=== Stored data entries ===
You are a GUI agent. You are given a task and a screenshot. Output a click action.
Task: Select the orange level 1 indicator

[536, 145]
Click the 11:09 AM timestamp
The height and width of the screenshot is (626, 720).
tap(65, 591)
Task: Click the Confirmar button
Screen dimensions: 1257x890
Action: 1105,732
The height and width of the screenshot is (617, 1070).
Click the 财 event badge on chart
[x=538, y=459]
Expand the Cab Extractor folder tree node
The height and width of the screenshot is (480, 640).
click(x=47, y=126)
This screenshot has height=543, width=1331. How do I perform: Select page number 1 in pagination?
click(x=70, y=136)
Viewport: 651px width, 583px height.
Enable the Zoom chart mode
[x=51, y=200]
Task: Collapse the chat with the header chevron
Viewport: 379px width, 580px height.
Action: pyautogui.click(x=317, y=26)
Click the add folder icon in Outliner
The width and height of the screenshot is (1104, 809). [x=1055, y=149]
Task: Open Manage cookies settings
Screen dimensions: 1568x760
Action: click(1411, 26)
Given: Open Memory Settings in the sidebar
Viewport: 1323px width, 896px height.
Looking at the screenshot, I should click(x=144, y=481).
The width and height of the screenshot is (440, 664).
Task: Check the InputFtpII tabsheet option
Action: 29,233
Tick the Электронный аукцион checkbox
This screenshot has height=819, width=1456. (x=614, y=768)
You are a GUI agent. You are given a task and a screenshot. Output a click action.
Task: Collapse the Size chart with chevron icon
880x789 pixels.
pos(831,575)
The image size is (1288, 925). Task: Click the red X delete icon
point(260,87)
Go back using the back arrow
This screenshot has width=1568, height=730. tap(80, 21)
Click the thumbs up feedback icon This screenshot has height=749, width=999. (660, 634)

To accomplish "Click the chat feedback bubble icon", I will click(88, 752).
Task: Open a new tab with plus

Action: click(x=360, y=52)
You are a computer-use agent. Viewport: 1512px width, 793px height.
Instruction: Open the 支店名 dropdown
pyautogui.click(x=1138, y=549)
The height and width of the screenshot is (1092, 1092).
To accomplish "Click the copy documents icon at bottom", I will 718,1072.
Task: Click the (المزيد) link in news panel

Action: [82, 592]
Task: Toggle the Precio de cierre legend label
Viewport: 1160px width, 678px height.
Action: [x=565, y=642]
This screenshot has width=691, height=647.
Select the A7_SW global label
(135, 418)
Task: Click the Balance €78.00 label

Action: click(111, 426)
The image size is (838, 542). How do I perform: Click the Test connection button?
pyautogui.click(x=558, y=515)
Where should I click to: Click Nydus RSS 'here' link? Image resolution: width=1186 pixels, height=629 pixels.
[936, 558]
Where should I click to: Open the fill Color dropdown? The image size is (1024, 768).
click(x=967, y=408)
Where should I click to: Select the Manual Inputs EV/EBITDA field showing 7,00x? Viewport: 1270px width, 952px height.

=== Aim of the exercise ===
Format the entries from the line with "Go back using the back arrow" to the line with "I will 718,1072." as a JSON list of strings, one string per line, leaving out blank lines.

=== The response ===
[
  "Go back using the back arrow",
  "This screenshot has width=1568, height=730. tap(80, 21)",
  "Click the thumbs up feedback icon This screenshot has height=749, width=999. (660, 634)",
  "To accomplish \"Click the chat feedback bubble icon\", I will click(88, 752).",
  "Task: Open a new tab with plus",
  "Action: click(x=360, y=52)",
  "You are a computer-use agent. Viewport: 1512px width, 793px height.",
  "Instruction: Open the 支店名 dropdown",
  "pyautogui.click(x=1138, y=549)",
  "The height and width of the screenshot is (1092, 1092).",
  "To accomplish \"Click the copy documents icon at bottom\", I will 718,1072."
]